▶ [TASK ITEM]
After locating the line that holds "Select row 4 header", copy that line and all that follow it word for word through the end of the data, with no pictures.
--- PROVIDED DATA Enclosed Below ---
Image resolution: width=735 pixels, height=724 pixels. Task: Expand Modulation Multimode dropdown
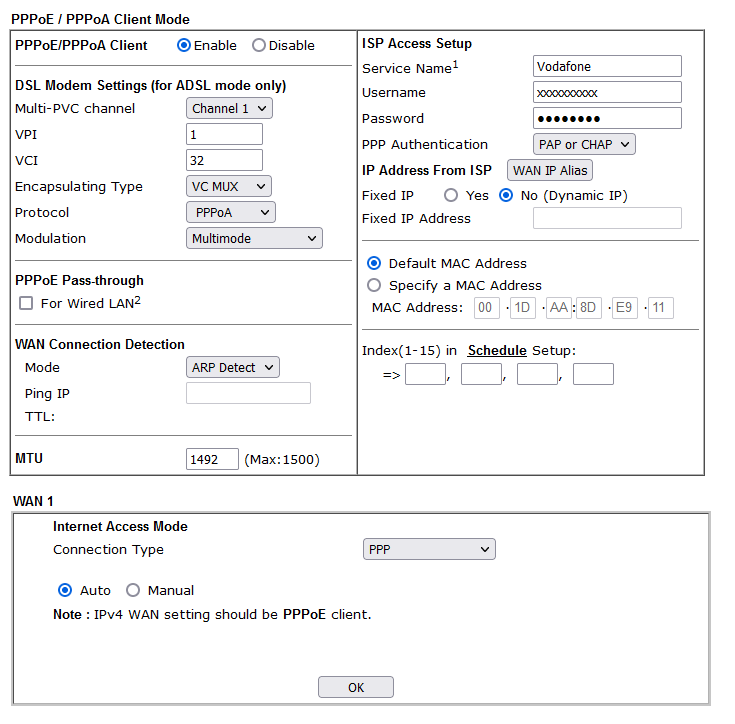[254, 238]
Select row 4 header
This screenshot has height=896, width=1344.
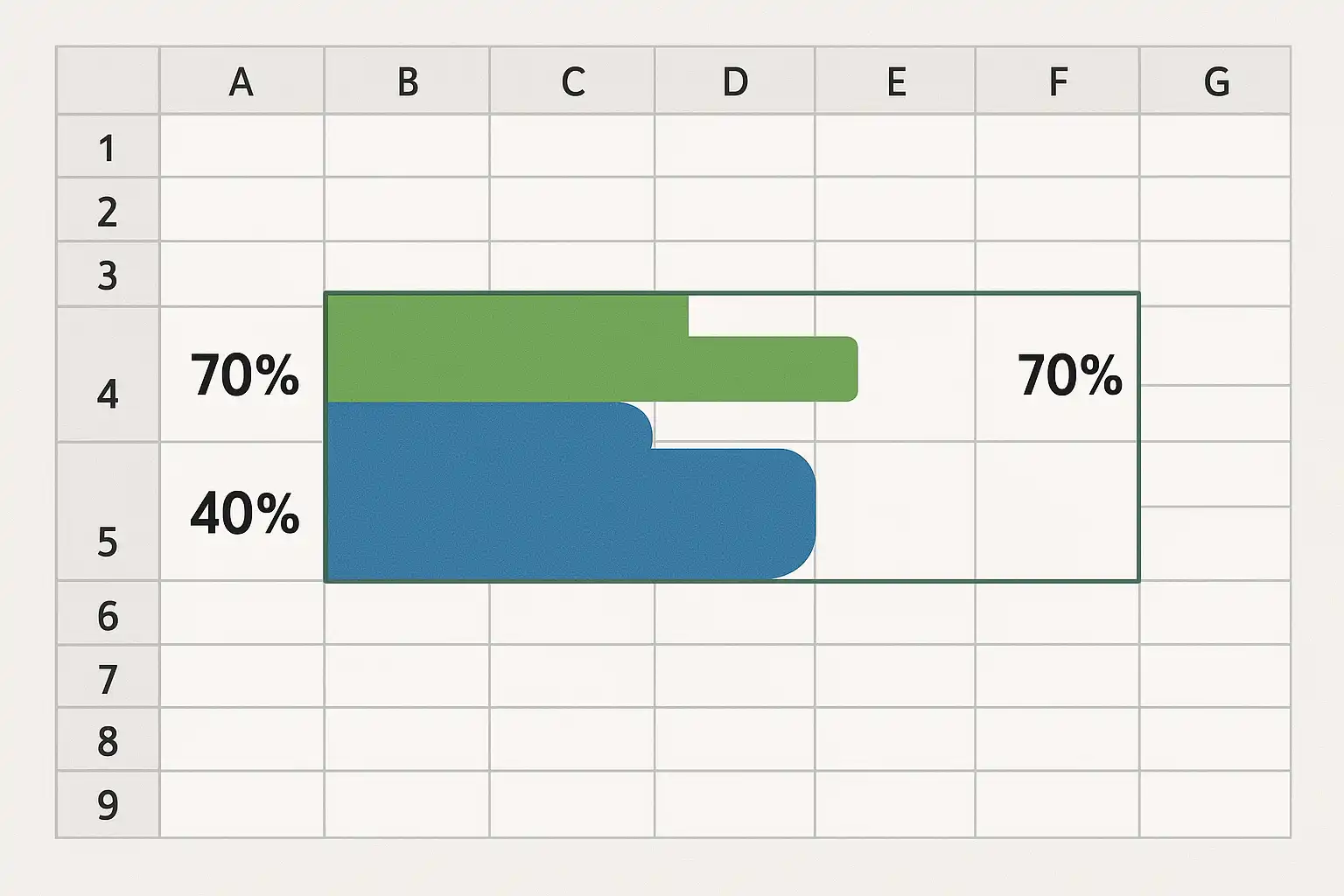pyautogui.click(x=108, y=374)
--- End of Enclosed PROVIDED DATA ---
▶ [SOLUTION FOR THIS EXERCISE]
Select row 4 header
This screenshot has height=896, width=1344.
pyautogui.click(x=108, y=374)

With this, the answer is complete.